Pakistani educator and scientist

Fazal Ahmad Khalid (Urdu: فضل احمد خالد; born 31 December 1957) is a Pakistani academician and administrator. Presently, he serves as the Rector of Ghulam Ishaq Khan Institute of Engineering Sciences and Technology, Topi. Prof Dr. Fazal Ahmad Khalid, SI, has extensive experience as a university administrator and has served in various positions at the national level. He has previously served as the Chairman of the Punjab Higher Education Commission, Vice Chancellor of the University of Engineering and Technology, Lahore, Acting VC of Punjab Tianjin University of Technology (PTUT), Vice Chairman of the Pakistan Engineering Council, and head of PEC Accreditation Board and Curriculum Committee. He also worked at Ghulam Ishaq Khan Institute of Engineering Sciences and Technology for 21 years as Pro-Rector Academics, Dean, and Professor of Materials and Nanotechnology from 1994 to 2014. He is also the recipient of the Sitara-i-Imtiaz (Star of Excellence) Award by the President of Pakistan and the PEC Engineers’ Excellence Award.

==Early life and education==
Fazal Ahmad Khalid completed his engineering education at University of Engineering and Technology, Lahore.

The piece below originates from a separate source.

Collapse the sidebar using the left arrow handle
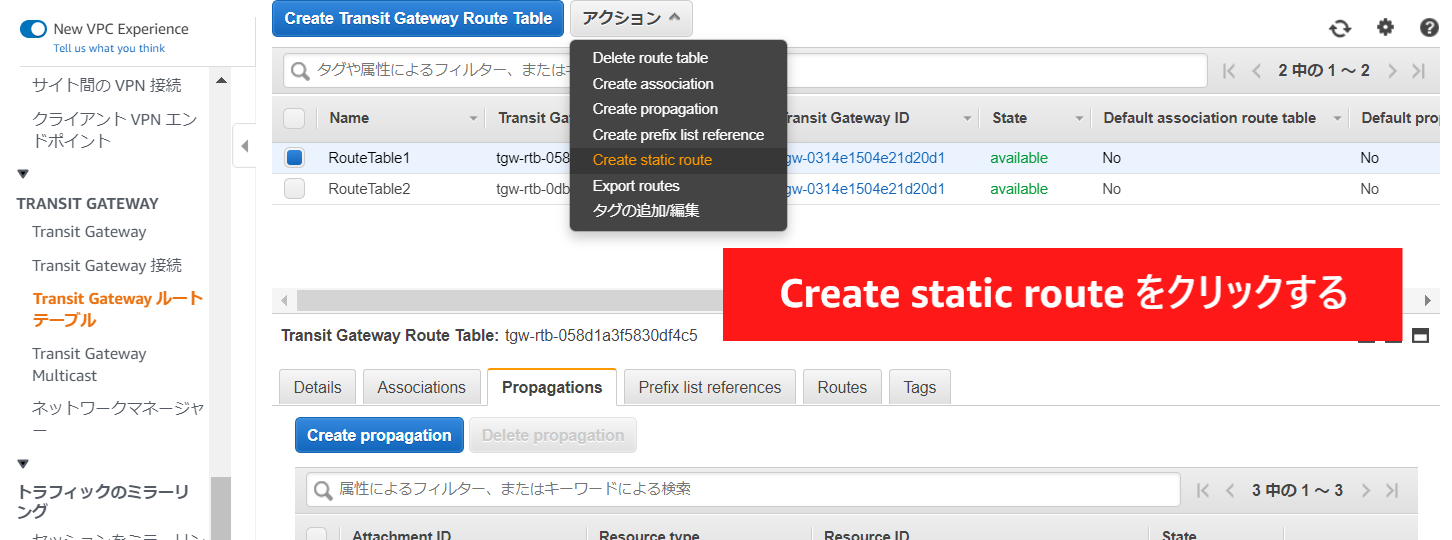The image size is (1452, 540). [x=244, y=147]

Then he went to England for further studies in Metallurgical Engineering and Metallurgy & Materials Engineering and received his higher education degrees from the University of Oxford.

==Career==
He was appointed as Acting VC of Punjab Tianjin University of Technology (PTUT) in 2018 which is a joint cooperation program with Tianjin University of Technology and Education (TUTE), Tianjin Chengjian University (TCU) and Tianjin Polytechnic University (TPU).

He also served as the Vice Chairman of Pakistan Engineering Council and head of PEC Accreditation Board and Curriculum Committee for engineering programs. He had additional charge of Khawaja Fareed University of Engineering and Information Technology (KFUEIT) Rahim Yar Khan and Muhammad Nawaz Sharif University of Engineering & Technology (MNS UET) Multan in 2015–2016. He also worked at Ghulam Ishaq Khan Institute of Engineering Sciences and Technology (GIKI) for 21 years as Pro-Rector and Dean from 1994 to 2014.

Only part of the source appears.